> [Problem to solve]: Reproduce the data below word for word, beginning at the line that contains "You are a computer-use" and continuing through the last line of the data. Leave the pictures out of your answer.
======== Dataset rows
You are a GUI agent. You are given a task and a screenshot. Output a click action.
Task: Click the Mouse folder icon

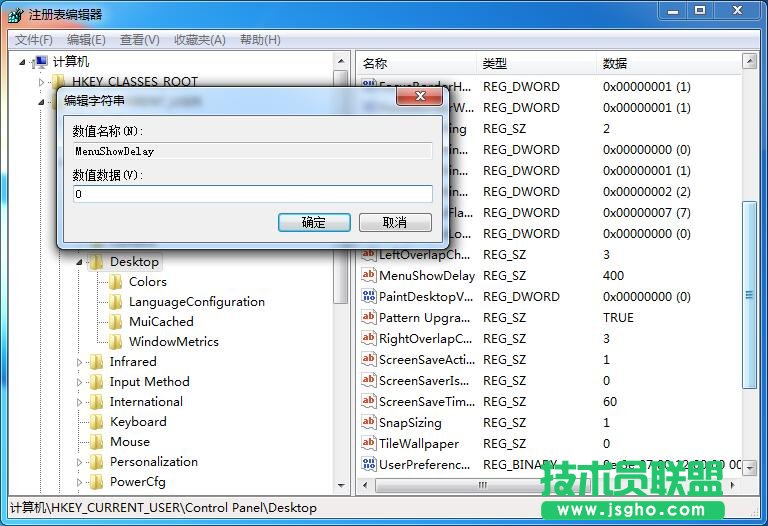click(x=97, y=442)
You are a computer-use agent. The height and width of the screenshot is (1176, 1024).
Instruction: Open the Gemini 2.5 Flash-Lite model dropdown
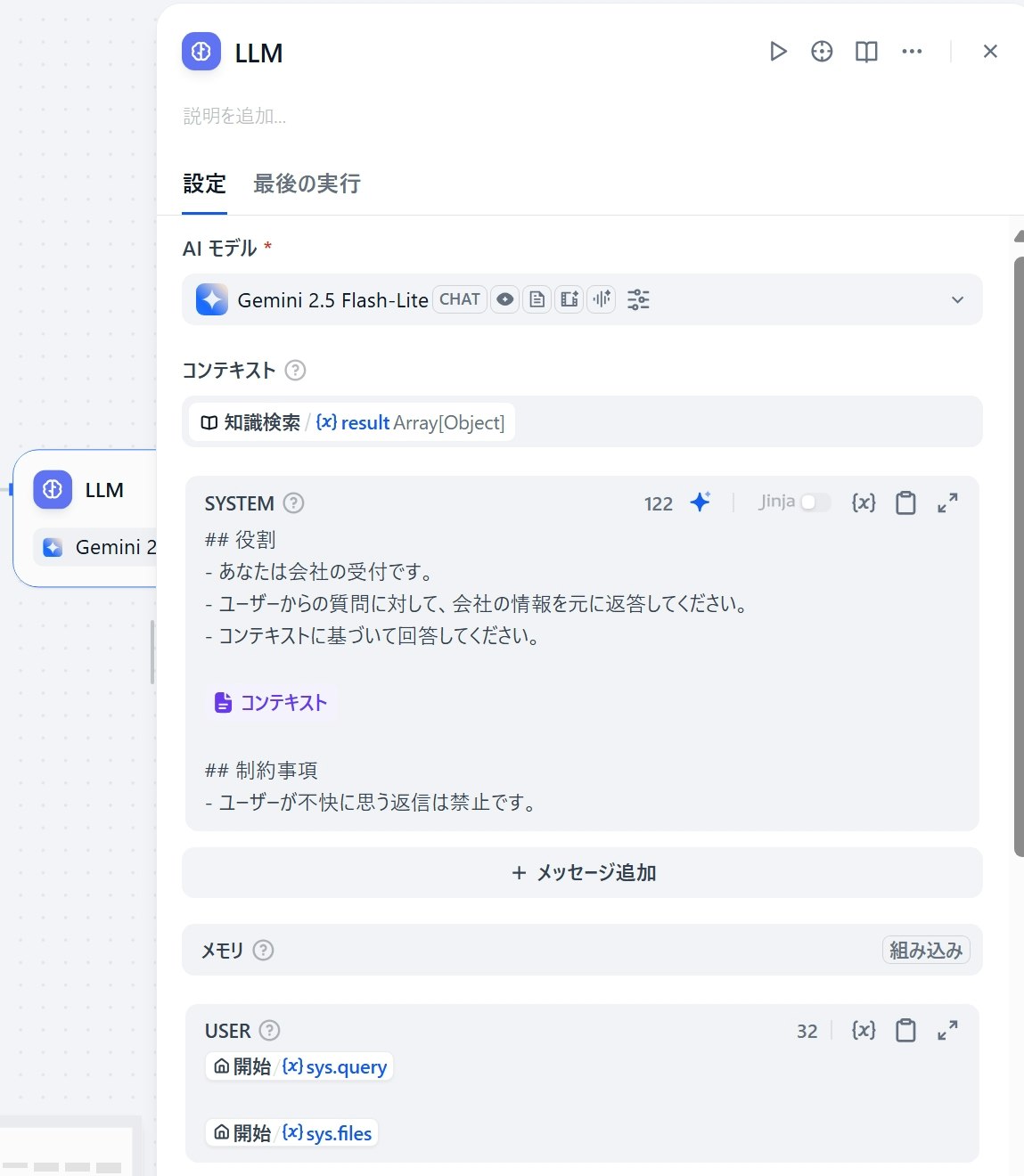coord(957,300)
================
> [Completed task]:
You are a computer-use agent. The height and width of the screenshot is (1176, 1024).
Instruction: Open the Gemini 2.5 Flash-Lite model dropdown
coord(957,300)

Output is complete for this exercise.